However, most current digital libraries and other web-based repositories of scientific and technical information provide free access only to abstracts and not to the full texts of the documents. Evenmore, some repositories such as the well known MEDLINE, and the Conseil Européen pour la Recherche Nucléaire (CERN), receive hundreds of publications every day that must be categorized on some specific domain, sometimes with an unknown number of categories a priori. This led to construct novel methods for dealing with this real problem. Although sometimes, keywords are provided by authors for each scientific document, it has been seen that this information is insufficient for conforming a good clustering [21]; evenmore, some of these keywords can lead to more confusion on the clustering process.
We have carried out a set of experiments and our results have been compared with those published earlier in this field. We have used the two corpora presented in [19] and the one suggested in [21], which we consider the most appropiate for our investigation because of their intrinsic characteristics: narrow-domain, short texts and number of documents. The two best hierarchical clustering methods reported in [19] were also implemented. Finally, we have used, as refered by [11], three different feature selection techniques in order to improve the clustering task.
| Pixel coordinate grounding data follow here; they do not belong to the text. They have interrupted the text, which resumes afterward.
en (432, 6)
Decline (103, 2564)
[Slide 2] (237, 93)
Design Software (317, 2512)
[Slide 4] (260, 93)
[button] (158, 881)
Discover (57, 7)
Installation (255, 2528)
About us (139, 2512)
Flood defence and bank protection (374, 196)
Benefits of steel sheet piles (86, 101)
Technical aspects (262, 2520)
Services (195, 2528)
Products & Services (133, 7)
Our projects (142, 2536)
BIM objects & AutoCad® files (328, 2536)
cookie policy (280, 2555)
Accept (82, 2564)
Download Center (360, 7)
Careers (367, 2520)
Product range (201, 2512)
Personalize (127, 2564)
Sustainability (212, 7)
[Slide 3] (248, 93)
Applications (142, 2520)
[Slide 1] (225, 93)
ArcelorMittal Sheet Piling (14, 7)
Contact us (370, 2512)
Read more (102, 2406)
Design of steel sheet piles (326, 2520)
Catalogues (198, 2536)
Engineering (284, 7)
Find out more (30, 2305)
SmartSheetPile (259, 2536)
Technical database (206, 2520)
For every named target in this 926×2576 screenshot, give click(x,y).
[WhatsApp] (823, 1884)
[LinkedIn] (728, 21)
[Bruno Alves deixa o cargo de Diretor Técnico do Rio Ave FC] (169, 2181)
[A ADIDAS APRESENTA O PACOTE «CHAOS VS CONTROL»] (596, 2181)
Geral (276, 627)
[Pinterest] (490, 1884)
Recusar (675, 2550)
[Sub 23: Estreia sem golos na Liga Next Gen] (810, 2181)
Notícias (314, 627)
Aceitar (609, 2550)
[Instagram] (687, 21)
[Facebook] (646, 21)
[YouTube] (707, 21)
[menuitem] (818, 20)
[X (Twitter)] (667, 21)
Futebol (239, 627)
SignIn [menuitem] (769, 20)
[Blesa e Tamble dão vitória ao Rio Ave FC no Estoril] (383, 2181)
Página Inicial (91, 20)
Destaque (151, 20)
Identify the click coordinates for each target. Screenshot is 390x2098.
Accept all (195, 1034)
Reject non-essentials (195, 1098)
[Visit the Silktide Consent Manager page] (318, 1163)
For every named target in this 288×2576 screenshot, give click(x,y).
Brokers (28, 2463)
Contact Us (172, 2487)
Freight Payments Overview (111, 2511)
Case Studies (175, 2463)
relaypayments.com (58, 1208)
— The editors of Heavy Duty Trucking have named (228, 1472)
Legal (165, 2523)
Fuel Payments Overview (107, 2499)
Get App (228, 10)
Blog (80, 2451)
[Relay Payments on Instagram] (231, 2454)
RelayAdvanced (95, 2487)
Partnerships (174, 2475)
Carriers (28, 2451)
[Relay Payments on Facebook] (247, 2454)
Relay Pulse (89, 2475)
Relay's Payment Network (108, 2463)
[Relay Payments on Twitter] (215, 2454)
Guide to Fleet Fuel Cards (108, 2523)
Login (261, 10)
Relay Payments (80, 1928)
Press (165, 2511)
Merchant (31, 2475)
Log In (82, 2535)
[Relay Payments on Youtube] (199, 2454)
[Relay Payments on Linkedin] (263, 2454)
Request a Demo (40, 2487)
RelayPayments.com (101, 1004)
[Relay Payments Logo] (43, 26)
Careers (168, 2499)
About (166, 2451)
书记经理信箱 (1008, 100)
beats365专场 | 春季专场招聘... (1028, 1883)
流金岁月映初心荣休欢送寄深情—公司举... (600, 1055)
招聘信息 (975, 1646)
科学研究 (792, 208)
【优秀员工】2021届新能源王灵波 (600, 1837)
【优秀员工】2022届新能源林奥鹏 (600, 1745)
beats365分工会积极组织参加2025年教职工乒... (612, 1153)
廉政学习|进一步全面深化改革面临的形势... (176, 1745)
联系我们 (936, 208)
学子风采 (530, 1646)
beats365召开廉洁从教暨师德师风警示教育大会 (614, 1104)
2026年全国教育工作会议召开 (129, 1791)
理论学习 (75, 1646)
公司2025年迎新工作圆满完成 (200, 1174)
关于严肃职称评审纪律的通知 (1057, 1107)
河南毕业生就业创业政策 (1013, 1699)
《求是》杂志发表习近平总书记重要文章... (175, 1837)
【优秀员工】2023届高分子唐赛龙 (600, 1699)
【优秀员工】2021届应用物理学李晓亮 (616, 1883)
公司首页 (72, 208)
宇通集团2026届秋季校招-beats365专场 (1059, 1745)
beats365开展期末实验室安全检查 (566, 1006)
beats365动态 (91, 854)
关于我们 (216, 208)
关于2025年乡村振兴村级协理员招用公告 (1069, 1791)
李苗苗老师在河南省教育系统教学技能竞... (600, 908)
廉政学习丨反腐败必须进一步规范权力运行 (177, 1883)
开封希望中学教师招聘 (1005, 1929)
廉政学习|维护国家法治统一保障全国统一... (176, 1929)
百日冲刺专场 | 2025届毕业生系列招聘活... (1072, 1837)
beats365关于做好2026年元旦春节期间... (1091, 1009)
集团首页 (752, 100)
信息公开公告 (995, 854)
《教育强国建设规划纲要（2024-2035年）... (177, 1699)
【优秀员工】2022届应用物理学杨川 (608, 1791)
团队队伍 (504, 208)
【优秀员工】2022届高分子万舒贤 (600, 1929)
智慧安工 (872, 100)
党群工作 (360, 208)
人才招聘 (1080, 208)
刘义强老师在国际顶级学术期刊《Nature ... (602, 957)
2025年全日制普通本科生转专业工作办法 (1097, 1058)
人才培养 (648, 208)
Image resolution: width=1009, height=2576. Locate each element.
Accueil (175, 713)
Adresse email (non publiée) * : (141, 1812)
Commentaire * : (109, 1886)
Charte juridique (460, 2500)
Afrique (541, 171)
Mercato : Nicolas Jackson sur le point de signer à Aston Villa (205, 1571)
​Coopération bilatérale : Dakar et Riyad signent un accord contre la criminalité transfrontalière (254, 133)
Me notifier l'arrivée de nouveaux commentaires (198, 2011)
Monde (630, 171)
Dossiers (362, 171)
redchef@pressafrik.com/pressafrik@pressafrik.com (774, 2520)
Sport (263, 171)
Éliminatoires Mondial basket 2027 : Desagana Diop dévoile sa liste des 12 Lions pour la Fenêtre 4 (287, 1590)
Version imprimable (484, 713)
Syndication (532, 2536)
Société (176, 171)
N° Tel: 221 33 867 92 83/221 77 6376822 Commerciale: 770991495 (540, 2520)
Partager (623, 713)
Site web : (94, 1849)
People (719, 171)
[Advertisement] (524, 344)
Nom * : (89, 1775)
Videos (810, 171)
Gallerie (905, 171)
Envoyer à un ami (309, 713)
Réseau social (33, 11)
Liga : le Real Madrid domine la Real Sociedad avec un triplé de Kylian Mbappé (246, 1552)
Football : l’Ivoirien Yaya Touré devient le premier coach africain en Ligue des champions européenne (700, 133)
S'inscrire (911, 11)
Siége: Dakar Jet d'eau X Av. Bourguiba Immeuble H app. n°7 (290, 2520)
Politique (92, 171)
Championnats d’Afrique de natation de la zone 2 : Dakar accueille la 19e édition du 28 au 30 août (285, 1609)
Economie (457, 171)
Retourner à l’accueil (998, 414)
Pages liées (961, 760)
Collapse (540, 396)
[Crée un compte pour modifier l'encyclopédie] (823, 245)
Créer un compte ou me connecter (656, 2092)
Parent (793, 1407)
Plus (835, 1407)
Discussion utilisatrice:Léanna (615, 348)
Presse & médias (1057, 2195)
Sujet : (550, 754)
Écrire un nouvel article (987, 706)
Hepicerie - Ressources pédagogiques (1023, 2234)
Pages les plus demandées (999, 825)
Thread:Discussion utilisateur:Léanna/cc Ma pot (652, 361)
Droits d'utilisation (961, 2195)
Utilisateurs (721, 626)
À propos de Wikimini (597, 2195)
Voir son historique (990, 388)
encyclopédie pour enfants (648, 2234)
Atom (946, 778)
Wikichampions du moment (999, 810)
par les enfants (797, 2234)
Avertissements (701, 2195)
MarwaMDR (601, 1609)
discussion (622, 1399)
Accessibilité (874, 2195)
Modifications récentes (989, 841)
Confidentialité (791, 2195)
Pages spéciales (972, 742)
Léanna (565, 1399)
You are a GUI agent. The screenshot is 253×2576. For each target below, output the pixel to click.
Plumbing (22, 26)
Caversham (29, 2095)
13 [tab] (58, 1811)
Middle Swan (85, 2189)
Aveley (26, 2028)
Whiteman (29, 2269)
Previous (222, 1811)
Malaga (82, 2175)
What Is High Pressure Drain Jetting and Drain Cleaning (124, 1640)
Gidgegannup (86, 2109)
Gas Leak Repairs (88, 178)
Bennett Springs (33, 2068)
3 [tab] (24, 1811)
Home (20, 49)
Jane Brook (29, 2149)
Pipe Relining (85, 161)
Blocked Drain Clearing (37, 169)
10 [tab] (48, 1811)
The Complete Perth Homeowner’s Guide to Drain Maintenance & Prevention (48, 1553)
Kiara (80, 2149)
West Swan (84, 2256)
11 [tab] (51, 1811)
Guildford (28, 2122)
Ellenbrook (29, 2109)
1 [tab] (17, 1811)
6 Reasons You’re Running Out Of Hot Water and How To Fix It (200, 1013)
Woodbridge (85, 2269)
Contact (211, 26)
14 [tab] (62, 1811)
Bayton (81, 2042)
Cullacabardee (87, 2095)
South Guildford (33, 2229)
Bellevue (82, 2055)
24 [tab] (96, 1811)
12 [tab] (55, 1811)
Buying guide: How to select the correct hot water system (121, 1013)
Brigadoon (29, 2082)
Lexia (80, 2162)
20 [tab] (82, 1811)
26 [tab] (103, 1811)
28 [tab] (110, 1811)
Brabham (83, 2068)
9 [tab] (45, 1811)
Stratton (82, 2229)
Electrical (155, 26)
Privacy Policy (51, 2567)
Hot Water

The comparison between documents is performed introducing a symmetric Kullback-Leibler (KL) divergence. As the texts may differ in the terms, the frequency of many compared terms in the document will be zero. This causes problems in the KL distance computation when probabilities are estimated by frequencies of occurrence. In order to avoid this issue, a special type of back-off scheme is introduced. The next section explains into detail the use of the Kullback and Leibler distance as a similarity measure in the clustering task. In Section 3 we present the characteristics of every corpus used in our experiments, describing the use of feature selection techniques for selecting only the most valuable terms from each corpus. The description and the results obtained in our executions are presented in Section 4 and, finally the conclusions of our experiments are given.